If you don’t use some sort of escape sequence for characters like '\n', be careful that the operating system doesn’t mess up your string data. In particular, if you open a std::fstream without std::ios::binary, some operating systems translate end-of-line characters.
Another approach for string data is to prefix the string’s data with an integer length, e.g., to write "now is the time" as 15:now is the time. Note that this can make it hard for people to read/write the file, since the value just after that might not have a visible separator, but you still might find it useful.

Please remember that these are primitives that you will need to use in the other FAQs in this section.

How exactly do I read/write simple types in non-human-readable (“binary”) format?

After you have made an eyes-open decision to use non-human-readable (“binary”) format, you should remember these keys:

Make sure you open the input and output streams using std::ios::binary. Do this even if you are on a Unix system since it’s easy to do, it documents your intent, and it’s one less non-portability to locate and change down the road.

Dataset »
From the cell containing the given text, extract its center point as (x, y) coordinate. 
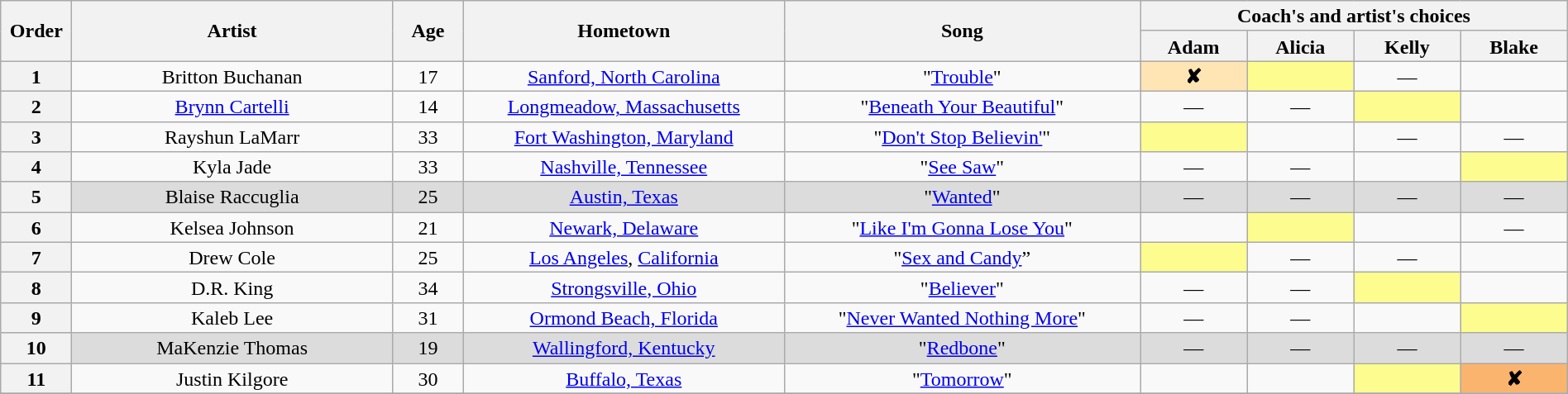
Newark, Delaware (624, 228)
Age (428, 31)
Blake (1513, 46)
"Wanted" (963, 197)
31 (428, 318)
9 (36, 318)
Nashville, Tennessee (624, 167)
19 (428, 349)
"Like I'm Gonna Lose You" (963, 228)
Coach's and artist's choices (1355, 17)
Hometown (624, 31)
Adam (1194, 46)
"Tomorrow" (963, 379)
7 (36, 258)
Justin Kilgore (232, 379)
"Never Wanted Nothing More" (963, 318)
3 (36, 137)
"See Saw" (963, 167)
30 (428, 379)
4 (36, 167)
Longmeadow, Massachusetts (624, 106)
Sanford, North Carolina (624, 76)
MaKenzie Thomas (232, 349)
6 (36, 228)
34 (428, 288)
Brynn Cartelli (232, 106)
2 (36, 106)
Wallingford, Kentucky (624, 349)
Kelly (1408, 46)
11 (36, 379)
14 (428, 106)
D.R. King (232, 288)
Rayshun LaMarr (232, 137)
"Sex and Candy” (963, 258)
"Trouble" (963, 76)
10 (36, 349)
Alicia (1300, 46)
Ormond Beach, Florida (624, 318)
"Beneath Your Beautiful" (963, 106)
8 (36, 288)
Song (963, 31)
21 (428, 228)
5 (36, 197)
Kaleb Lee (232, 318)
Kelsea Johnson (232, 228)
17 (428, 76)
Drew Cole (232, 258)
"Redbone" (963, 349)
Britton Buchanan (232, 76)
Blaise Raccuglia (232, 197)
Fort Washington, Maryland (624, 137)
Buffalo, Texas (624, 379)
1 (36, 76)
Order (36, 31)
"Believer" (963, 288)
Artist (232, 31)
Los Angeles, California (624, 258)
Austin, Texas (624, 197)
Strongsville, Ohio (624, 288)
"Don't Stop Believin'" (963, 137)
Kyla Jade (232, 167)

Requests »
• a. Give every line of the rows with the coordinates as a numbered list, skipping blank lines and leaving out the picture.
• b. Take the text on binary file formats further, starting from where it stops.
The text on binary file formats and the rows are separate, unrelated material.

Final answers »
• a.
1. From the cell containing the given text, extract its center point as (x, y) coordinate. 
2. Newark, Delaware (624, 228)
3. Age (428, 31)
4. Blake (1513, 46)
5. "Wanted" (963, 197)
6. 31 (428, 318)
7. 9 (36, 318)
8. Nashville, Tennessee (624, 167)
9. 19 (428, 349)
10. "Like I'm Gonna Lose You" (963, 228)
11. Coach's and artist's choices (1355, 17)
12. Hometown (624, 31)
13. Adam (1194, 46)
14. "Tomorrow" (963, 379)
15. 7 (36, 258)
16. Justin Kilgore (232, 379)
17. "Never Wanted Nothing More" (963, 318)
18. 3 (36, 137)
19. "See Saw" (963, 167)
20. 30 (428, 379)
21. 4 (36, 167)
22. Longmeadow, Massachusetts (624, 106)
23. Sanford, North Carolina (624, 76)
24. MaKenzie Thomas (232, 349)
25. 6 (36, 228)
26. 34 (428, 288)
27. Brynn Cartelli (232, 106)
28. 2 (36, 106)
29. Wallingford, Kentucky (624, 349)
30. Kelly (1408, 46)
31. 11 (36, 379)
32. 14 (428, 106)
33. D.R. King (232, 288)
34. Rayshun LaMarr (232, 137)
35. "Sex and Candy” (963, 258)
36. "Trouble" (963, 76)
37. 10 (36, 349)
38. Alicia (1300, 46)
39. Ormond Beach, Florida (624, 318)
40. "Beneath Your Beautiful" (963, 106)
41. 8 (36, 288)
42. Song (963, 31)
43. 21 (428, 228)
44. 5 (36, 197)
45. Kaleb Lee (232, 318)
46. Kelsea Johnson (232, 228)
47. 17 (428, 76)
48. Drew Cole (232, 258)
49. "Redbone" (963, 349)
50. Britton Buchanan (232, 76)
51. Blaise Raccuglia (232, 197)
52. Fort Washington, Maryland (624, 137)
53. Buffalo, Texas (624, 379)
54. 1 (36, 76)
55. Order (36, 31)
56. "Believer" (963, 288)
57. Artist (232, 31)
58. Los Angeles, California (624, 258)
59. Austin, Texas (624, 197)
60. Strongsville, Ohio (624, 288)
61. "Don't Stop Believin'" (963, 137)
62. Kyla Jade (232, 167)

• b.
You probably want to use iostream’s read() and write() methods instead of its >> and << operators. read() and write() are better for binary mode; >> and << are better for text mode.
If the binary data might get read by a different computer than the one that wrote it, be very careful about endian issues (little-endian vs. big-endian) and sizeof issues. The easiest way to handle this is to anoint one of those two formats as the official “network” format, and to create a header file that contains machine dependencies (I usually call it machine.h). That header should define inline functions like readNetworkInt(std::istream& istr) to read a “network int,” and so forth for reading and writing all the primitive types. You can define the format for these pretty much anyway you want. E.g., you might define a “network int” as exactly 32 bits in little endian format. In any case, the functions in machine.h will do any necessary endian conversions, sizeof conversions, etc. You’ll either end up with a different machine.h on each machine architecture, or you’ll end up with a lot of #ifdefs in your machine.h, but either way, all this ugliness will be buried in a single header, and all the rest of your code will be clean(er). Note: the floating point differences are the most subtle and tricky to handle. It can be done, but you’ll have to be careful with things like NaN, over- and under-flow, #bits in the mantissa or exponent, etc.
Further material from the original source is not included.